Always a beginner’s yoga
Beginner’s mind can keep our yoga practice (and life!) interesting and alive. Each pose is a new experience. Each breath is a new beginning. Each meeting is a new encounter. We take nothing for granted.
We stop living on default mode, on automatic pilot. We also stop moving in an unconscious manner, just cruising through a set sequence of poses that provides us with us sense of control over the body. Instead, our curiosity takes us deeper and deeper, to increasingly refined experiences.
Steps to cultivating Beginner’s mind
Here are four simple steps for developing this mindset in your yoga practice.
#1. Fresh approach
Cultivating beginner’s mind starts before you’ve even unrolled your yoga mat. How are you approaching your practice? Are you stuck in some sort of unconscious habitual pattern? Just plodding into a room, unrolling your mat and bashing out a sequence? Is yoga still your teacher or has it become something you DO each day? There’s a subtle distinction here.
Take some time to reflect on your practice, and consider how you can infuse it with a greater sense of the sacred. Maybe developing a ritual before you begin or doing 10 minutes of meditation beforehand to empty out will help freshen it up.

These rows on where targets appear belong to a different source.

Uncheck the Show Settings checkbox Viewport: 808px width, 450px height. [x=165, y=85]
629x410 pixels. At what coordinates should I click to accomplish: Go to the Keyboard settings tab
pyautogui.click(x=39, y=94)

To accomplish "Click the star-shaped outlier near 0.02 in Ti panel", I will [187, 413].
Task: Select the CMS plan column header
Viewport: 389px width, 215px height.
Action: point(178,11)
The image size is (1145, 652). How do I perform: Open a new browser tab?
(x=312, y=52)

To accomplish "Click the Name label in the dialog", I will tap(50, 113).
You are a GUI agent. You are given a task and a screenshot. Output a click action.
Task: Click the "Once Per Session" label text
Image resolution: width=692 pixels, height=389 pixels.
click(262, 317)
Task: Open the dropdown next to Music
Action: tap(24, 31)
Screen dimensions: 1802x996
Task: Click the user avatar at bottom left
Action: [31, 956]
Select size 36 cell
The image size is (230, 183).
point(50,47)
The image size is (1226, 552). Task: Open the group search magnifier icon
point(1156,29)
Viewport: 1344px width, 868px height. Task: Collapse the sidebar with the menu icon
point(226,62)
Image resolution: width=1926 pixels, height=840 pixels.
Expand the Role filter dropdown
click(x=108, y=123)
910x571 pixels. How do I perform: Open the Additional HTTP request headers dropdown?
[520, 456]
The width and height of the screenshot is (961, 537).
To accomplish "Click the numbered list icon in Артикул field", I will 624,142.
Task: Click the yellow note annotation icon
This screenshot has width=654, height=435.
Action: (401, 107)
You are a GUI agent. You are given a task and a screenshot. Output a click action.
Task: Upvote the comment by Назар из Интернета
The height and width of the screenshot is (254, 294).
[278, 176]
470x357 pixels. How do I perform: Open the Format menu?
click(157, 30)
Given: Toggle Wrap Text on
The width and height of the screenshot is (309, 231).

#2. Release the know-it-all
Let go of “knowing the pose” and dive into the direct experience of it, from moment to moment. This means our physical experience stops being predetermined. Instead, we are willing to not know, to NOT be an expert yogi who has seen it all before, but to instead open up to new possibilities. This doesn’t mean we toss away our learning; that would be foolish. It means we temporarily shelve it so we can be fully with our present moment experience.
#3. Accept the edginess
Accept feeling awkward and edgy when experiencing the unknown. We tend to hang on to our past patterns and frames of reference. It’s a coping mechanism we have developed to maintain a sense of equilibrium when learning something new or in an unfamiliar situation. We often react and dismiss: ‘This is not what I know, and it’s scary and unusual so I don’t like it!’. Before we can experience something fully, and enfold it into our being, we have to release our fear and resistance to it. Ironically, the way we do this is by jumping in the deep end, so to speak, and fully opening ourselves to it. Make space and allow yourself to experience the new!
#4. Back to basics
Continue returning to the basics, staying with the fluctuations of body and mind as they’re happening in each moment. Attend to what is, not what you think should be. One way to encourage this constant returning to basics, is by peppering your yoga practice with mini-meditations. These can last for one to three minutes. During each one, return to your breath, bodily and concrete sensations. Ask yourself, what your practice need at that moment?
The year of beginner’s mind
In the time between our first breath at birth and our last at death, we have an opportunity to stand on our two feet, with stability, grace and ease, and to settle into each moment with kindness and live our lives fully, with love and respect for everything and everyone around us.
Beginner’s mind is essential for this way of life. Without it, we largely see the world through our own projections and filters. Ultimately, in the worst case, this can lead to prejudice and hate. Something the world needs a lot less of.
This is why I’m making an intention to make 2018 the year of the beginner’s mind. Join me. Together, let’s cultivate this state of mind and discover a more spacious and inclusive way of being, open to new perspectives and possibilities for our lives. That’s where the magic happens!